Ainsi, Arthur par ses croyances, a foi en la vie et peut être même en la mort. Norma, on le voit, appuie sur le bouton, dans un moment de faiblesse et de doute. Elle n’a pas foi en la vie et les jours difficiles en perspective la minent.

Arthur va lui aussi être confronté à un choix même s’il n’a pas échoué au test. Il va devoir choisir entre tuer son épouse pour sauver son fils d’une vie privée de lumière et de son ou sauver sa femme et vivre avec un enfant aveugle et sourd. Arthur va choisir de sauver son fils et de sacrifier sa femme qui croule sous la culpabilité d’avoir appuyé sur le bouton. Mais Arthur ne pense pas qu’un troisième choix est possible. Pourquoi ne pas avoir retourné l’arme contre lui ? Pourquoi ne pas avoir supprimé toute sa famille, lui y compris ? Si cette idée n’est même pas venue à l’esprit d’Arthur, c’est sans doute parce qu’au fond il n’est pas sûr de ce qu’il y a après la mort.

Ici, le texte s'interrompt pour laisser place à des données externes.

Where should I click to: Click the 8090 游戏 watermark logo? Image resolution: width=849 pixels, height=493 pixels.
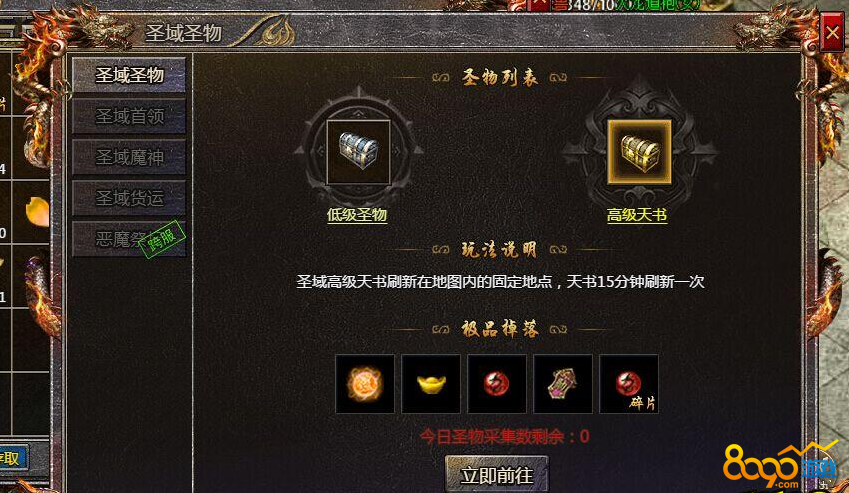(x=780, y=465)
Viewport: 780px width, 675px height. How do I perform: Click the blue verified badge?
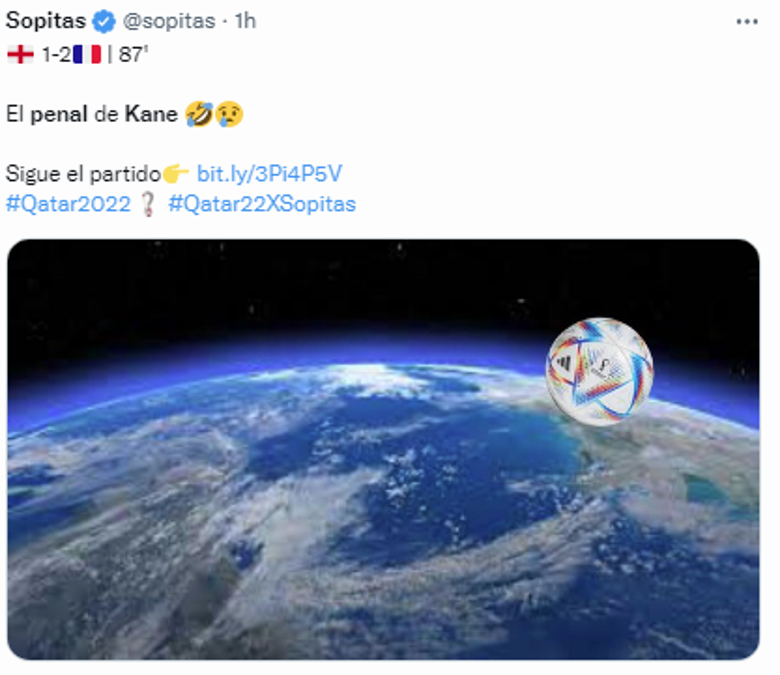pyautogui.click(x=103, y=21)
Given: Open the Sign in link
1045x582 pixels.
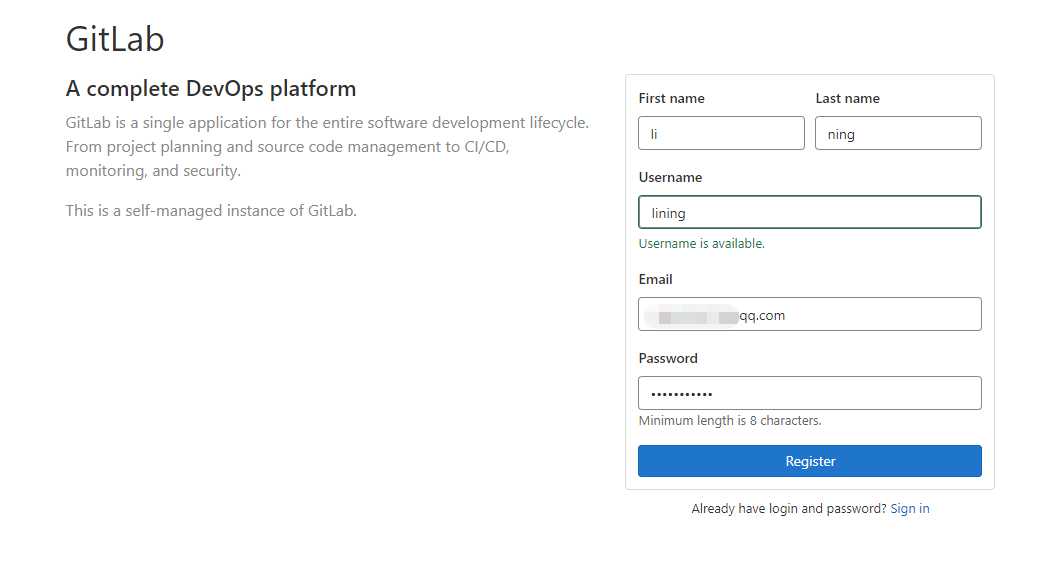Looking at the screenshot, I should (909, 509).
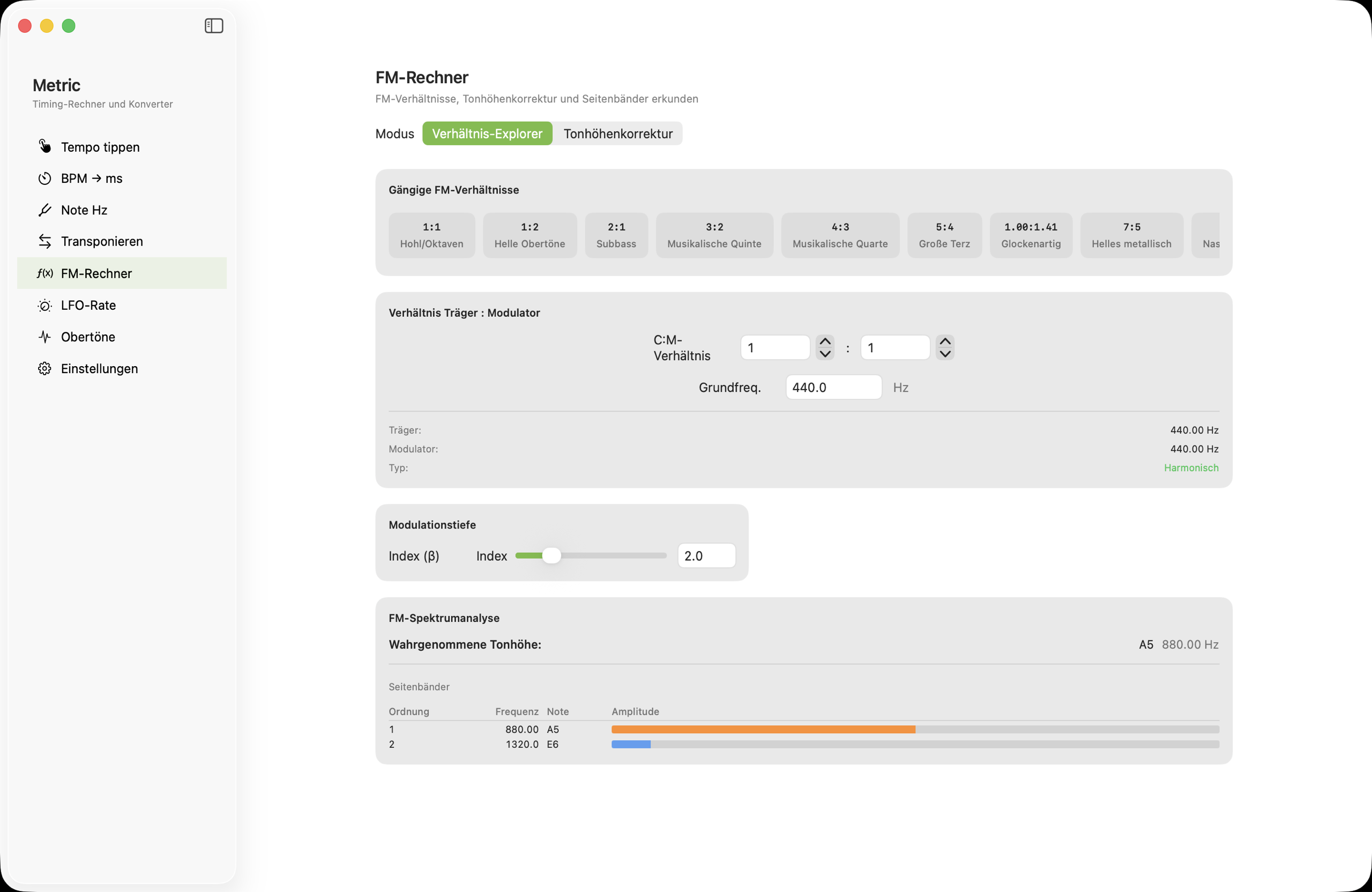Click the LFO-Rate sun icon
Image resolution: width=1372 pixels, height=892 pixels.
tap(44, 305)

L’on apprend dès le début du film qu’Arlington Steward a été frappé par la foudre et qu’il est mort. Il a donc ressuscité. Il est devenu l’intermédiaire privilégié avec « ceux qui contrôlent la foudre ». Mais qui sont-ils ? Sont-ils des dieux ? Sont-ils des extraterrestres ?

Le film penche pour la thèse extraterrestre notamment grâce à la présence de la NASA, du projet sur Mars, de la passion d’Arthur pour la science-fiction et l’astronomie. Des idées récurrentes vis à vis des extraterrestres apparaissent dans le film : ils peuvent contrôler les personnes et ils semblent dépourvus de sentiments. En fait, et c’est seulement un avis, mais il est possible que la série Disparition produite par Steven Spielberg ait pu avoir une quelconque influence sur le film. En effet, l’on remarque que les personnes peuvent être contrôlées physiquement, et que les extraterrestres sont dépourvus de sentiments. C’est même en cela que réside leur projet.

Arlington Steward est touché par ce que va lui dire Norma. Norma affirme qu’elle a immédiatement aimé Arlington Steward. Elle souffre elle-même d’un handicap peu visible. Elle comprend aisément à quel point cela doit être difficile de porter une telle marque sur le visage.

Pourquoi avoir choisi une boîte ? Il semblerait que la boîte puisse avoir plusieurs significations.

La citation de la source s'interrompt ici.